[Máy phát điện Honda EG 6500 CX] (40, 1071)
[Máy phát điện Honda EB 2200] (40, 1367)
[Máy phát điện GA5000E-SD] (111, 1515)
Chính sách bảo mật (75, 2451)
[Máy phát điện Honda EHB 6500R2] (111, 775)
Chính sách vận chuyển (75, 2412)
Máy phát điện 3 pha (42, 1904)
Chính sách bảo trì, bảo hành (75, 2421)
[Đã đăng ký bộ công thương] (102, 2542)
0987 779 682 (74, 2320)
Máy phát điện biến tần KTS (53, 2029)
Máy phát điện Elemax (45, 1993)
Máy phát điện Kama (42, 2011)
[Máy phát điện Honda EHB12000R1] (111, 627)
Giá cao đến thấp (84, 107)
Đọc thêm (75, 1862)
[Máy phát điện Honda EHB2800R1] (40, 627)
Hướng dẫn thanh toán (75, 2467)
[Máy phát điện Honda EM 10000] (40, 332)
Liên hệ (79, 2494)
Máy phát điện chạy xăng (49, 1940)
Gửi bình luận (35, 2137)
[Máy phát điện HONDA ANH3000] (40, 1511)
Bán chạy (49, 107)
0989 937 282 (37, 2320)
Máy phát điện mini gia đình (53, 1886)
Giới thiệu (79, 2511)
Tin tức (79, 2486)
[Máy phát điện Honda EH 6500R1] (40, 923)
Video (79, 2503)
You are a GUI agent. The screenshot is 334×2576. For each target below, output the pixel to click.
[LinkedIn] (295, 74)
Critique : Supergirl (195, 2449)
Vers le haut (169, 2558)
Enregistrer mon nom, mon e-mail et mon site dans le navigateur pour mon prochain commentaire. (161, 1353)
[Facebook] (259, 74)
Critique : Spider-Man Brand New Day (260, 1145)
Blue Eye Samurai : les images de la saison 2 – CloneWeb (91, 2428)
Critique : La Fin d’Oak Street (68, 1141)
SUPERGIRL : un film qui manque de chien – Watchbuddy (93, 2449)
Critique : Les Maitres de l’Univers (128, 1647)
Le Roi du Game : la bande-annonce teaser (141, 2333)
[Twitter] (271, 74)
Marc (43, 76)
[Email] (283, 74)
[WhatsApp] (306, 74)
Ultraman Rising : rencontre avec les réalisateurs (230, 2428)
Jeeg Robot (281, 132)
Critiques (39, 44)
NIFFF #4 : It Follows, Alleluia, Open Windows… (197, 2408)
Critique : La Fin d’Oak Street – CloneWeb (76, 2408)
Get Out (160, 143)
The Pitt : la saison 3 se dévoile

§

INSTRUCTIONS FOR THE TASK :: Keep both end lines and retype everything in the records above from the line containing "[Đã đăng ký bộ công thương] (102, 2542)" through the line containing "Đọc thêm (75, 1862)", exactly, with nothing else.

ANSWER AREA ::
[Đã đăng ký bộ công thương] (102, 2542)
0987 779 682 (74, 2320)
Máy phát điện biến tần KTS (53, 2029)
Máy phát điện Elemax (45, 1993)
Máy phát điện Kama (42, 2011)
[Máy phát điện Honda EHB12000R1] (111, 627)
Giá cao đến thấp (84, 107)
Đọc thêm (75, 1862)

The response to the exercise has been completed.